O apelo foi feito pelo ministro dos Negócios Estrangeiros, Mauro Vieira, na abertura da reunião dos negociadores do BRICS, em Brasília.
Vieira alertou para o impacto da “desglobalização”, referindo que as barreiras comerciais e a reorganização das cadeias de abastecimento agravam as desigualdades globais.
“Os BRICS devem resistir a essa fragmentação e defender um sistema de comércio multilateral aberto, justo e equilibrado, que atenda às necessidades do Sul Global e promova uma economia multipolar”, afirmou.
Este é o primeiro encontro do bloco sob a presidência brasileira, que definirá a agenda para a cimeira de líderes, agendada para julho, no Rio de Janeiro. O ministro destacou a importância da recente expansão do grupo, que passou de cinco para onze membros, abrangendo quase metade da população mundial e 39% do PIB global.
Para Vieira, o BRICS deve reforçar mecanismos financeiros alternativos, como o Novo Banco de Desenvolvimento, essencial para o financiamento de infraestruturas e projetos sustentáveis.
Além disso, a presidência brasileira focar-se-á na reforma da governança global, na cooperação económica e no desenvolvimento social e ambiental.
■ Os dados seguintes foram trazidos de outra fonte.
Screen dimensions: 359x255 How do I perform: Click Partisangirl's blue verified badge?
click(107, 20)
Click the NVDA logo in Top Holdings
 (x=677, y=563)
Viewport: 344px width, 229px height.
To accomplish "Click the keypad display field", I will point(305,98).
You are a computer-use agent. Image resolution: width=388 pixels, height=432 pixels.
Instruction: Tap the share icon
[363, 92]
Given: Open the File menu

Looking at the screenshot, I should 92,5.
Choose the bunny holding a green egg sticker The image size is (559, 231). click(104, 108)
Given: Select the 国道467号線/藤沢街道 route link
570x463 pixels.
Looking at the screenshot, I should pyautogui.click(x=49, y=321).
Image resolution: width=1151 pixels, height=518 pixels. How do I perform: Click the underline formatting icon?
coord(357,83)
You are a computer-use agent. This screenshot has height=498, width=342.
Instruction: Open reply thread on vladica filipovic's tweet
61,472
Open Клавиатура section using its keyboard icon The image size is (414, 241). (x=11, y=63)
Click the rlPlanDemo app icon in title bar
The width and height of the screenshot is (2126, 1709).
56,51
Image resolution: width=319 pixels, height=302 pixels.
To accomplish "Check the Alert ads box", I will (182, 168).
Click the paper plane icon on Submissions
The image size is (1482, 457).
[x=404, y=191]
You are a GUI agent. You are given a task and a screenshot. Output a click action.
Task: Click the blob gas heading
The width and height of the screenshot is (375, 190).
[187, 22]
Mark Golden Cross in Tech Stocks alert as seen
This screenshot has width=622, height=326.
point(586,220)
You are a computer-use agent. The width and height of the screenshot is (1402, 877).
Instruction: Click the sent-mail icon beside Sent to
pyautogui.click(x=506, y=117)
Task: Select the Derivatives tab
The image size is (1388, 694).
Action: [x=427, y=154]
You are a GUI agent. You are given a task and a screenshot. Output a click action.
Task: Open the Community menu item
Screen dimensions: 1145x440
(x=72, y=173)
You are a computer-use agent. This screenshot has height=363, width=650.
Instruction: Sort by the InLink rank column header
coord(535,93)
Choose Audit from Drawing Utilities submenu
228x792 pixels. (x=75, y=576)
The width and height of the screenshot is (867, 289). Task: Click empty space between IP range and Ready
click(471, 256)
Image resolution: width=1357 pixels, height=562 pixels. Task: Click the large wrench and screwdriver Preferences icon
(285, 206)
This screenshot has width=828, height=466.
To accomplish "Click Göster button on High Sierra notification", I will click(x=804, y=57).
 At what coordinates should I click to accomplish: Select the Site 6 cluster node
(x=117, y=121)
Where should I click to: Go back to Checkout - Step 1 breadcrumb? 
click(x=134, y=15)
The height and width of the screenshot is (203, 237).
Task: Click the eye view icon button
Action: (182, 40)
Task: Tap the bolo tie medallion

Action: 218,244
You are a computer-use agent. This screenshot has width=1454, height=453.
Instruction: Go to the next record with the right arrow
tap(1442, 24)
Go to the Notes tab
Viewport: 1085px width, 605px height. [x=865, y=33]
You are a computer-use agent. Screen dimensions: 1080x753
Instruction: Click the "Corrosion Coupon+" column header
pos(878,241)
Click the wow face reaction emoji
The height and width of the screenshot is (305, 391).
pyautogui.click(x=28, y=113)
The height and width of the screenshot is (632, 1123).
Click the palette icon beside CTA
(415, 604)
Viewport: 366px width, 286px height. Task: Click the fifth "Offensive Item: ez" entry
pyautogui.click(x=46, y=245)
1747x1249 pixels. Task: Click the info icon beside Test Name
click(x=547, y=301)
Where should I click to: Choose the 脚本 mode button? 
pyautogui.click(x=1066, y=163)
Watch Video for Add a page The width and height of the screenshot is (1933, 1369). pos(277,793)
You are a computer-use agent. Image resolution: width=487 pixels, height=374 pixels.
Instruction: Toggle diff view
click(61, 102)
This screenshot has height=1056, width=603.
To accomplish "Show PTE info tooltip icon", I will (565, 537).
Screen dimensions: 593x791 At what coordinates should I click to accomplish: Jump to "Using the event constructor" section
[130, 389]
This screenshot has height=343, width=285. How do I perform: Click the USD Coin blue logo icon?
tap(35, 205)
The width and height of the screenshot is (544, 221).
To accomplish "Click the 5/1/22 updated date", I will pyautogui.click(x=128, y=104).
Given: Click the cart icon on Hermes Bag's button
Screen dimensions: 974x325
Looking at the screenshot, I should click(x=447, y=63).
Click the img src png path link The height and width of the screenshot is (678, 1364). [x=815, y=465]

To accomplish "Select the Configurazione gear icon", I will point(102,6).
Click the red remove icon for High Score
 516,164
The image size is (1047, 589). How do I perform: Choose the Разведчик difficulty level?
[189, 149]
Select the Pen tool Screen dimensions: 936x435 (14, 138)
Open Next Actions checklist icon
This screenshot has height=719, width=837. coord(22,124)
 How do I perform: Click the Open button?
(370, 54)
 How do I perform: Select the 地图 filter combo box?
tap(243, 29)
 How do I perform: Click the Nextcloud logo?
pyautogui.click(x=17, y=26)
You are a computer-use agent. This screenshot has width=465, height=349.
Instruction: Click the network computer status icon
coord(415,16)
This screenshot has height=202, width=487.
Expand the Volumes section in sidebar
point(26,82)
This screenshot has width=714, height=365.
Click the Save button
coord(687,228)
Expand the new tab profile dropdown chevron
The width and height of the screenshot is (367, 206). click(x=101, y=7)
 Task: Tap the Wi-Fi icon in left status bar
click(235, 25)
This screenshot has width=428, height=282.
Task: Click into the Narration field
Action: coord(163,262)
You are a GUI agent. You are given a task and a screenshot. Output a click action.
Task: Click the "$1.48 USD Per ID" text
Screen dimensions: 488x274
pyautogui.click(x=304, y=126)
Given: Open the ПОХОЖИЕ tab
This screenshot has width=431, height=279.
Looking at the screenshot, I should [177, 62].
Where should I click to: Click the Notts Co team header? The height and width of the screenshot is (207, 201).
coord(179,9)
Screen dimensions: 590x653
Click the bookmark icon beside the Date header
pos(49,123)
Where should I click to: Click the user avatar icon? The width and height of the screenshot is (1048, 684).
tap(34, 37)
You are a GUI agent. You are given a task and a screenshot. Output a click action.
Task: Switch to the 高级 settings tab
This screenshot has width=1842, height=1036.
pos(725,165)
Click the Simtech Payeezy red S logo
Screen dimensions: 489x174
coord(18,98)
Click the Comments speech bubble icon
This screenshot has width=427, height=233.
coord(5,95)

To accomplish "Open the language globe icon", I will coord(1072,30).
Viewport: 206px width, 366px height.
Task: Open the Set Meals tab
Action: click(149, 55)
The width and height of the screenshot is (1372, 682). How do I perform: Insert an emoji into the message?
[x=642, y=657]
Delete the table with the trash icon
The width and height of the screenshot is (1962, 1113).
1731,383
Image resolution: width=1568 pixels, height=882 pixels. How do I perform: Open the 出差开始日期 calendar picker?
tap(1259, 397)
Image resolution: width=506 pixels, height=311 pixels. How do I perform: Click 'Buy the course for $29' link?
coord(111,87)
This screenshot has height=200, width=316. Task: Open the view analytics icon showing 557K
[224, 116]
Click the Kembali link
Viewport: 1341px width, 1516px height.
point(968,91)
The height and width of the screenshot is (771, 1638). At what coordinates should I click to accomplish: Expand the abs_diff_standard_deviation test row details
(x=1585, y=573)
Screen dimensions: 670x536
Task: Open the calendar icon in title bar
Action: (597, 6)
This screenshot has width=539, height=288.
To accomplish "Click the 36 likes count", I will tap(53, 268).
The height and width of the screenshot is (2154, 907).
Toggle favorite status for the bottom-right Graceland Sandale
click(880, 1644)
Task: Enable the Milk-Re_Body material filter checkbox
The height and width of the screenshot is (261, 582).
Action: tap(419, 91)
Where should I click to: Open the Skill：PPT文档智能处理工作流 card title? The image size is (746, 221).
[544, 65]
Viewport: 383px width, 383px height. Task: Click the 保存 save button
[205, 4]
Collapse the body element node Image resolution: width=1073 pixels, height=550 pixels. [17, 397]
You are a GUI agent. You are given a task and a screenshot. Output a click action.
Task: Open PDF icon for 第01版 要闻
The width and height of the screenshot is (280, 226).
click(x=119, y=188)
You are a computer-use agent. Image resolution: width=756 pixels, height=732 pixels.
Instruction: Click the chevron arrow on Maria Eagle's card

“Ao fortalecer a cooperação no Sul Global e promover o multilateralismo, podemos construir um futuro que reflita as aspirações das nossas nações”, concluiu o ministro.
O encontro, que termina esta quarta-feira, contará com a participação do presidente Luiz Inácio Lula da Silva, e terminará com um resumo das discussões e propostas para o futuro do bloco.